Intermittent "connection refused" errors when talking to web


#1

Every so often tasks fail in our CI and have these error messages:

dial tcp 10.12.2.37:34301: connect: connection refused
Put /volumes/879541e5-f5ad-421e-5be7-ef55508a74b3/stream-out?path=.: dial tcp 10.12.2.37:42481: connect: connection refused
dial tcp 10.12.2.37:40663: connect: connection refused
dial tcp 10.12.2.37:44287: connect: connection refused
dial tcp 10.12.2.37:39389: connect: connection refused
dial tcp 10.12.2.37:43941: connect: connection refused

The 10.12.2.37 IP is the cluster IP of our web Pod.
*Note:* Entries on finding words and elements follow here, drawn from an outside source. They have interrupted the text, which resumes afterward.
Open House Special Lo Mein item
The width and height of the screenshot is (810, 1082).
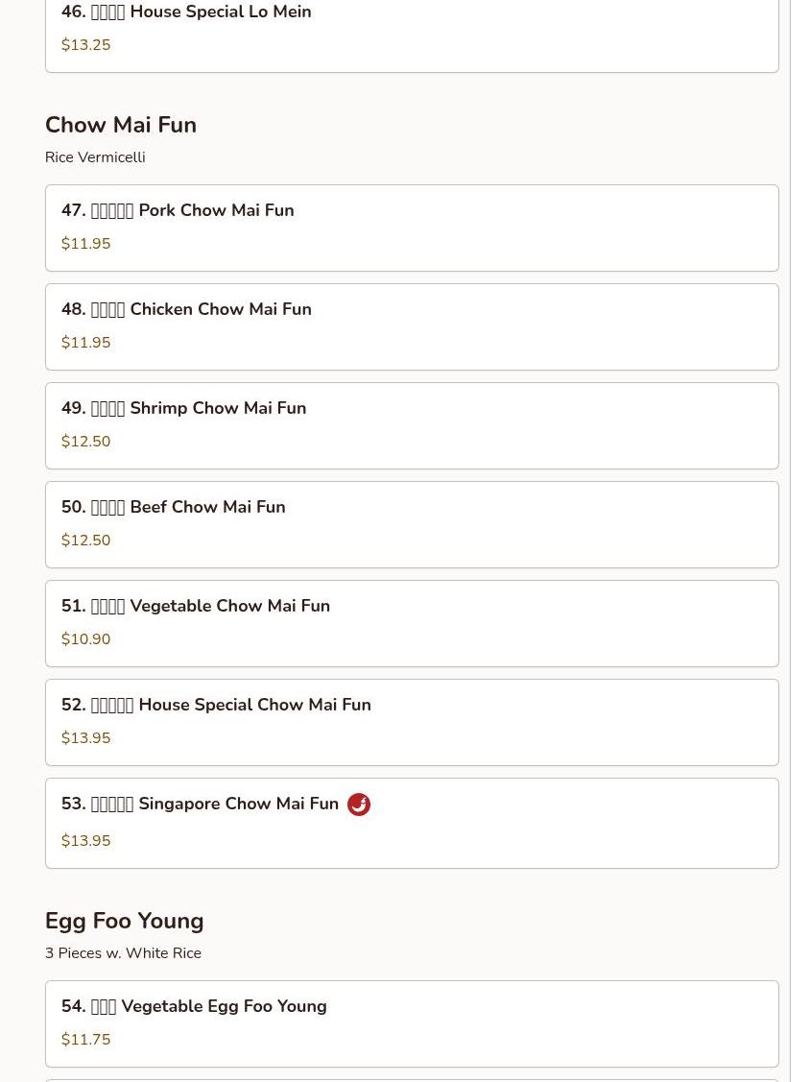click(x=412, y=33)
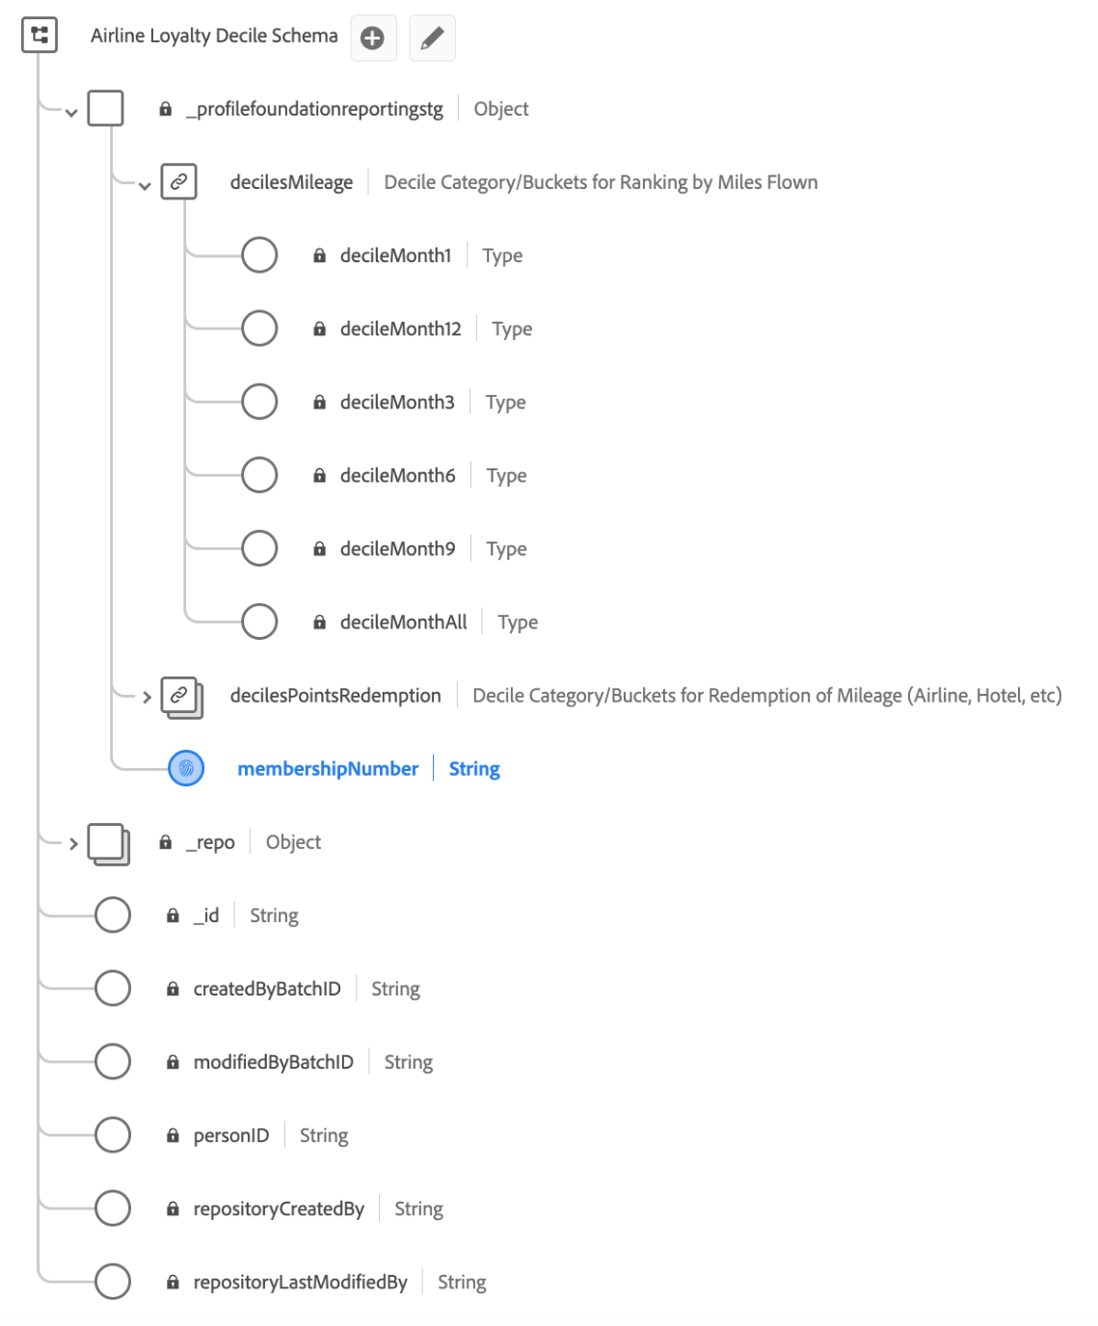Select the decileMonth12 field circle
Image resolution: width=1098 pixels, height=1326 pixels.
tap(259, 329)
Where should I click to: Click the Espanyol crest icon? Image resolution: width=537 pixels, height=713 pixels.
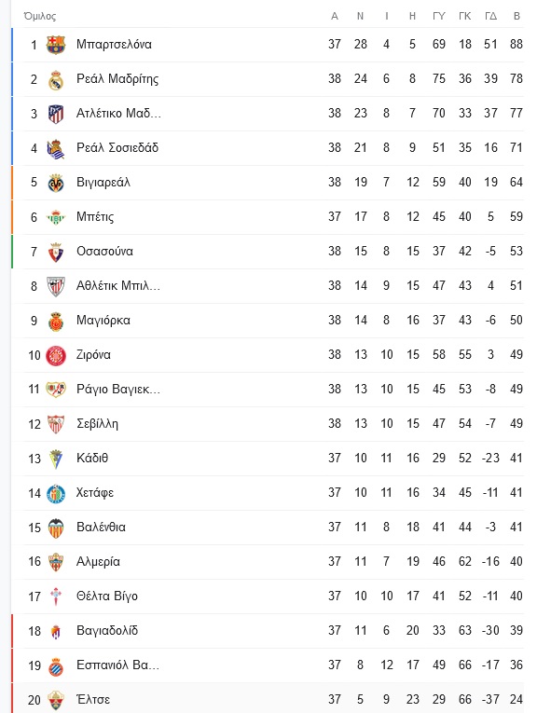coord(56,665)
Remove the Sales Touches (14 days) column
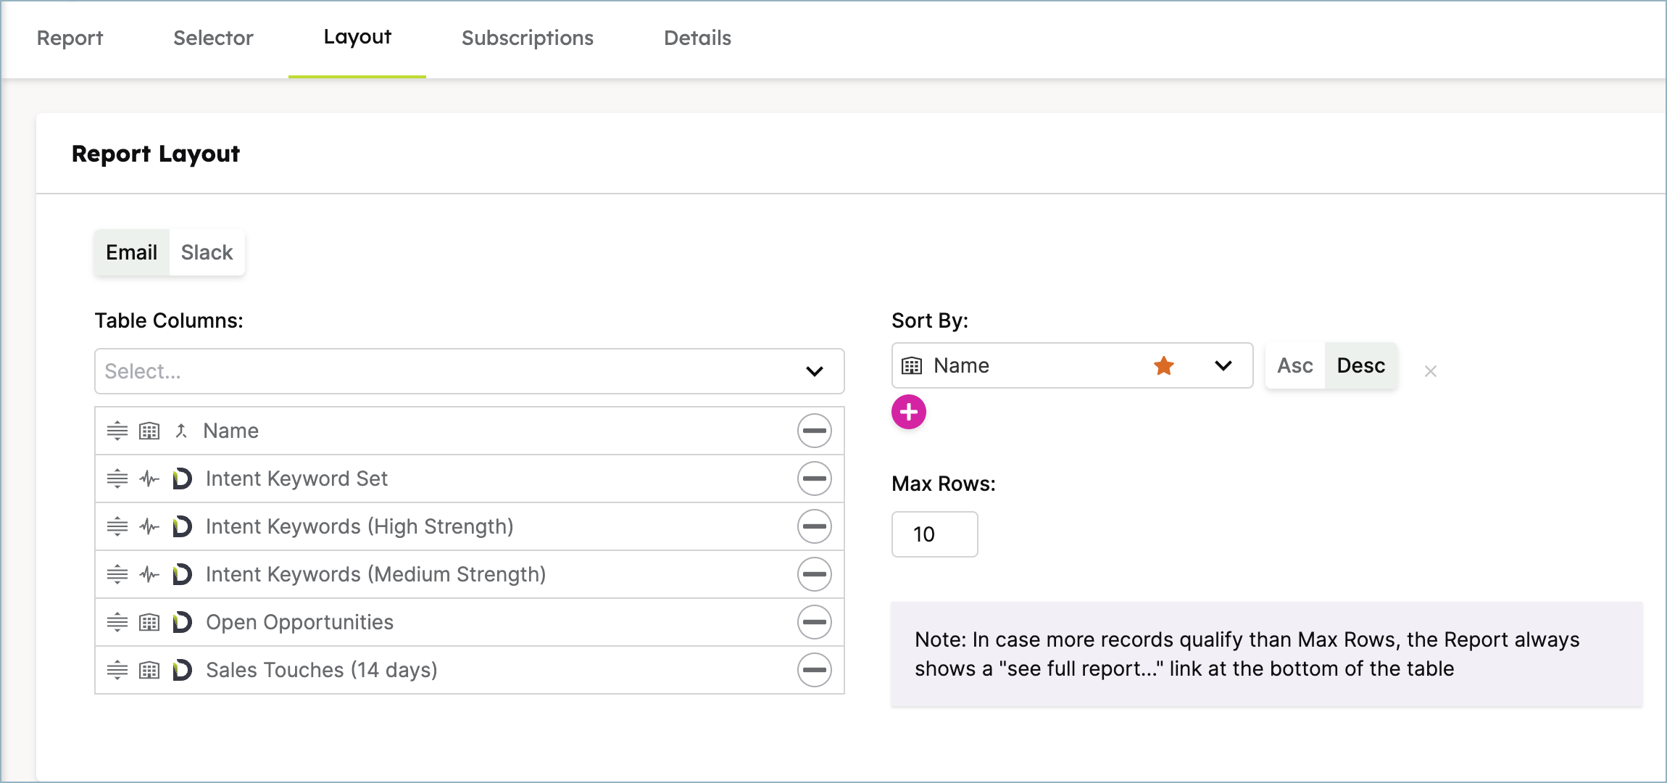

We are using the helm chart on GKE:

Server Version: version.Info{Major:"1", Minor:"10+", GitVersion:"v1.10.5-gke.2", GitCommit:"f199298d18103a59db32d97a92072fbb17b1175a", GitTreeState:"clean", BuildDate:"2018-07-10T02:37:32Z", GoVersion:"go1.9.3b4", Compiler:"gc", Platform:"linux/amd64"}

Running concourse v3.14.1.

The worker Pods periodically crash, the web node has not crashed. Not sure what to look for in the logs to find out why this is happening. I’m also not sure why the workers would be initiating connections to random ports on the web Pod.

Any help on this would be appreciated!


#2

We gave up and reverted to using a bosh deployed concourse.